In an age where an upstart like Uber can improve on the wait and expense of the traditional taxi service, everything has become commoditized. Services and goods are so much the same that only the label differentiates them. How do you compete when customers have ubiquitous and constant access to your and your competitors’ products and services? Through its research, Forrester believes that business agility—the quality that allows an enterprise to embrace market and operational changes as a matter of routine—is necessary for success, and analytics is a key component.

Becoming Agile

Evelson observes that employees don’t use enterprise BI platforms when they are too cumbersome and don’t provide the right quality, data models, and relationships between entities. Instead, they choose Excel, which may be agile, but not scalable, resulting in a huge lack of agility for BI professionals, businesses, and customers, too.

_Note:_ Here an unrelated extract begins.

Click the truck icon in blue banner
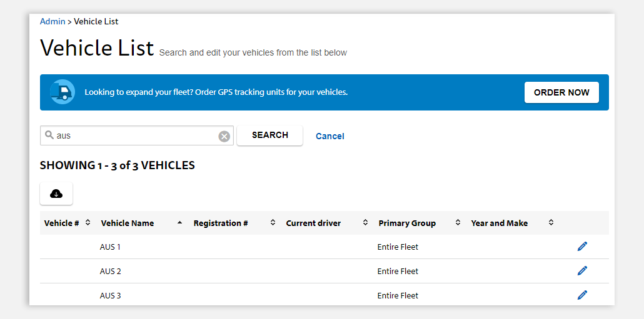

Agile BI has four components: software development, organizations, processes, and technology. Unless you have some best practices for all four, you are probably not going to be as successful as you need to be.

Agile Software Development

Evelson recommends rapid development of software prototypes, tangible deliverables every couple of weeks followed quickly by user responses that determine the next iterations. Small teams can pull up Spotfire Cloud and collaborate to come up with a fast solution that meets requirements within a few minutes, with no need for documentation.

Agile Organizations

Although it may be politically incorrect in some organizations, silos are infinitely more agile than shared services, notes Evelson. In a centralized support organization, you share resources and save budgets, but you’re not going to be agile with multiple sign-off levels, steering committees, and differing priorities. He suggests a middle-of-ground approach in which you empower individual contributors—and do not outsource business intelligence because you need close interaction to build a rapid proof of concept of your analytic model. That model should map closely to the business. Customer-facing concerns like Sales and Marketing have more urgent needs than HR and Finance. Make sure your BI environment can respond to both appropriately.

Agile Processes

Start with sandboxes that let individuals connect to whatever data they need, analyze using Excel or better, and share easily with as little control and management as possible. Good tools make a sandbox highly self-service using natural language processing, text-to-query, voice-to-query, map overlays, mobile access, and other intuitive features.

A shared BI environment offloads tasks from IT, while the role of BI professionals, much like a competency center, is to monitor what users are doing and set parameters for red flags. If an analysis incorporates several mission-critical data sources involving complex queries on billions of lines of data being shared via SharePoint, that’s a flag. Professionals can jump in and operationalize to make it faster and easier.

Agile BI Technologies

Sandboxes and agile processes supplement, but don’t replace, what BI professionals do for the enterprise. You still need technology to make the environment more agile, and Evelson suggests choosing from among a stable of “cold, warm, and hot BI technologies” to make analyses faster, better, and cheaper.

Schema versus schema-less data models, and large versus small datasets, help determine what type of processing can be done in the data warehouse (cold), in Hadoop (warm), or in memory (hot).